ここに「管掌組織の戦略や方針、その他マネジメント対象にとって必要な情報をタイムリーに伝えている」「管掌組織の問題が起きたときは、放置せずに直ちに必要な対応をしている」など、マネージャー向けの行動例を追記、評価時に参照してもらっています。
どのように検討・議論を進めたのですか?
斎藤
進め方の案は3つありました。
1つ目は「既存項目を入れ替える」。とくに後者の「行動評価」の項目をメンバーとは別にする案です。
2つ目は「既存項目にマネージャーの行動評価・ミッション評価項目を追加する」。マネージャーのみミッション評価項目と行動評価項目を増やす案です。
3つ目が「既存項目をマネジメント指標に翻訳する、読み替える代える」。既存の行動評価の項目を「マネージャーとして発揮するならこのような行動である」と定義して評価に用いる案です。
検討にあたっては、弊社におけるマネージャーの位置づけから議論しました。マネージャーを役職と捉えるか、1つの専門性と捉えるかによって、報酬や等級に反映すべきかの考え方が変わるからです。
議論の末、弊社では「マネージャーは専門性の1つ」と位置づけました。マネージャーはメンバーよりえらいのだろうか?と考えてみるとそういう訳ではなく、マネジメントスキルも専門性の1つと解釈できます。マネージャーでもメンバーでも高い報酬・等級を目指せる仕組みを構築しようと決めました。
「専門性の1つであり、優劣はない」と位置づけたとき、「既存の項目を入れ替える」や「項目を追加する」はメンバーと明確に区別するようで違和感がありました。また、項目自体を追加すると、ミッション設定や評価の負担が増えてしまうという意見もありました。
それらを踏まえ、負担も抑えられ、私達の考えにも沿う3案に至りました。
ほかに検討において、大事にした考え方はありますか?
斎藤
ルールで縛る部分と余地を残す部分のバランスです。使いにくい制度にはならないよう、縛るのではなく柔軟に運用できるルールにしたいと意識していました。
また、人事制度の変更は会社の方針を伝える良い機会になります。今回、いくつかの重要な変更の1つに、マネジメント指標の組み込みが置かれています。変更自体によって「会社としてマネージャーの育成に注力していく」というメッセージを伝えられたらと考えていました。
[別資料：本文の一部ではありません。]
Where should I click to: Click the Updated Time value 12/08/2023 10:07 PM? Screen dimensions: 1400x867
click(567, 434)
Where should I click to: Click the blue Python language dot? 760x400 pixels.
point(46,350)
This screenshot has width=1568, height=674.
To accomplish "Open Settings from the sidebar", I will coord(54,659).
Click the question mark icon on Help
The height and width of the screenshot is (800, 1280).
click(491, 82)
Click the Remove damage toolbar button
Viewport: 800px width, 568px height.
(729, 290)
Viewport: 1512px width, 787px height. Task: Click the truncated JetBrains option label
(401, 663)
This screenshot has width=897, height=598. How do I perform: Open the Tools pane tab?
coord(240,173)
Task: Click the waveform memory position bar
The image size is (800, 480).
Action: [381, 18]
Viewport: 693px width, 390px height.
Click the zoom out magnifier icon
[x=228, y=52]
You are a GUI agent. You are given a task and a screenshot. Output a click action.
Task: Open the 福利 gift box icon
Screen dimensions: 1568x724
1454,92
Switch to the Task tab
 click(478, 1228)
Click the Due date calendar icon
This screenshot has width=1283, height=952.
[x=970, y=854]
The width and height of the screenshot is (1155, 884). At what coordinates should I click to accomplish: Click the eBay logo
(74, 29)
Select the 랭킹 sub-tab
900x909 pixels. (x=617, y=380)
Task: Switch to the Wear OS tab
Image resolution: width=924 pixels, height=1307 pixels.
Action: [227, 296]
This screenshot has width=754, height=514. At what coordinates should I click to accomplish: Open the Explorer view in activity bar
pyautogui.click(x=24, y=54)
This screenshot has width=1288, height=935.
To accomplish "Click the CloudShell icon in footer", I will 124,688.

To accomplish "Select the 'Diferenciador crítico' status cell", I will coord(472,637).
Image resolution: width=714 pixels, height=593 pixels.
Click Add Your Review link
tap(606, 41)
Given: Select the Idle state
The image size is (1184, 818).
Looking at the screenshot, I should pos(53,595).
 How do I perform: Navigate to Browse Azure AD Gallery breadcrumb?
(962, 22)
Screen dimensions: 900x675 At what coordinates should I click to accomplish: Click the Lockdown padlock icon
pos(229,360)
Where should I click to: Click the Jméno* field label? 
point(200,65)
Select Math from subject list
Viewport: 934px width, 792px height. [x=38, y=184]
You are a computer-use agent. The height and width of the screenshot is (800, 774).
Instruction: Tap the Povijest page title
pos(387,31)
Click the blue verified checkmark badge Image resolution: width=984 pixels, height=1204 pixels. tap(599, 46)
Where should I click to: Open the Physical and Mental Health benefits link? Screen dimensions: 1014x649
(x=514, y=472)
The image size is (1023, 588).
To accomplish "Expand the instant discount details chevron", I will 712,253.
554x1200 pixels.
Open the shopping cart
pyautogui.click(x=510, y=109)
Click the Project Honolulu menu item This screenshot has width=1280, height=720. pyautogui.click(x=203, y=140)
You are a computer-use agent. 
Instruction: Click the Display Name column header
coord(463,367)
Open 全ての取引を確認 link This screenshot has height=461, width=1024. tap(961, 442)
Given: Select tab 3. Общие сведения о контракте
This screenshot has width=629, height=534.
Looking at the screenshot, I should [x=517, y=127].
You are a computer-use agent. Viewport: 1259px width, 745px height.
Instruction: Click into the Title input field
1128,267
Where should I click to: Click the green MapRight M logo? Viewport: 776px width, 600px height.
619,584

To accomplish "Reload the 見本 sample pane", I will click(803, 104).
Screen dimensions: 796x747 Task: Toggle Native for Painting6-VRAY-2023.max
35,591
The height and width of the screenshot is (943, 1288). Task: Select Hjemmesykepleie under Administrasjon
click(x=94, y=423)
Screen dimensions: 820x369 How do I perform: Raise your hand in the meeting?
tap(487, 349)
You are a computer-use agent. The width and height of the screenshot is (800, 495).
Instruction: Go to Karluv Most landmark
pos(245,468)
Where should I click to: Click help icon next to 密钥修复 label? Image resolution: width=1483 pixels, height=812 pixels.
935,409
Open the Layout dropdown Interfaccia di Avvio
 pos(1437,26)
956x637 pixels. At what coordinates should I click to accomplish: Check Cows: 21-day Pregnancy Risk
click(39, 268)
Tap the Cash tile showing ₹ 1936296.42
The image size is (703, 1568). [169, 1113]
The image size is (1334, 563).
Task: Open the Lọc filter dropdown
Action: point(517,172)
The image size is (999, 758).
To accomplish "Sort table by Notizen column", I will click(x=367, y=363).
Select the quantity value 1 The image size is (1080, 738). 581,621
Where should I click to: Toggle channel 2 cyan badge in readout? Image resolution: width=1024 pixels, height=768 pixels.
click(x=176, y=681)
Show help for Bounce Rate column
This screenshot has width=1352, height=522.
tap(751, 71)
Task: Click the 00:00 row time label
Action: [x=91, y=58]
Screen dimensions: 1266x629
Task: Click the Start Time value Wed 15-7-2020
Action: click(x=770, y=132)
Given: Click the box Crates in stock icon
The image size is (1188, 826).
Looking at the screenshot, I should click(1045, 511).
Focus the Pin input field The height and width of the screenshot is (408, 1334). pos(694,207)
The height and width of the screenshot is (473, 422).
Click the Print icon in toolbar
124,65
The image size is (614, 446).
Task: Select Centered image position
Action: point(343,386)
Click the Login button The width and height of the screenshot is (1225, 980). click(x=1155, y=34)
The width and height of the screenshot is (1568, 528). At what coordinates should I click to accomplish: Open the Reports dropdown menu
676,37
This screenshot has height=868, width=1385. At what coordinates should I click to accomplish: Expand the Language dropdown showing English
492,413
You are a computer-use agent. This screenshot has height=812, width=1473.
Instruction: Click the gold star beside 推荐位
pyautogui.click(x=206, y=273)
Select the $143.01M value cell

実際に少しずつですが手応えもあります。人事制度改定の説明後のアンケートにて「マネジメントスキルを成長させるための取り組みは今までなかった」という声がありました。もちろん道半ばですので、運用しながら評価の仕組みを磨き続けていきたいです。
マネージャーが“現在地”を測り、学習サイクルを回す土台
マネージャーの資質やスキルを評価する別の仕組みとして、マネジメントアセスメントの構築・運用に取り組んでいると伺いました。どういったものでしょうか?
鈴木
アセスメントの前に、まずはマネジメント育成の枠組み全体の説明をしますね。今回、SmartHRでは以下4要素から成る枠組みを設計しました。
・SmartHRのマネジメントの6要件
・マネジメントの教科書
・マネジメントアセスメント
・研修
SmartHRのマネジメントの6要件は、SmartHRのマネージャーに求められる要件をまとめたもの。そこに書かれた要件を身につけるための学習ツールがマネジメントの教科書。要件を満たすために必要な力を向上させる場・機会として研修があります。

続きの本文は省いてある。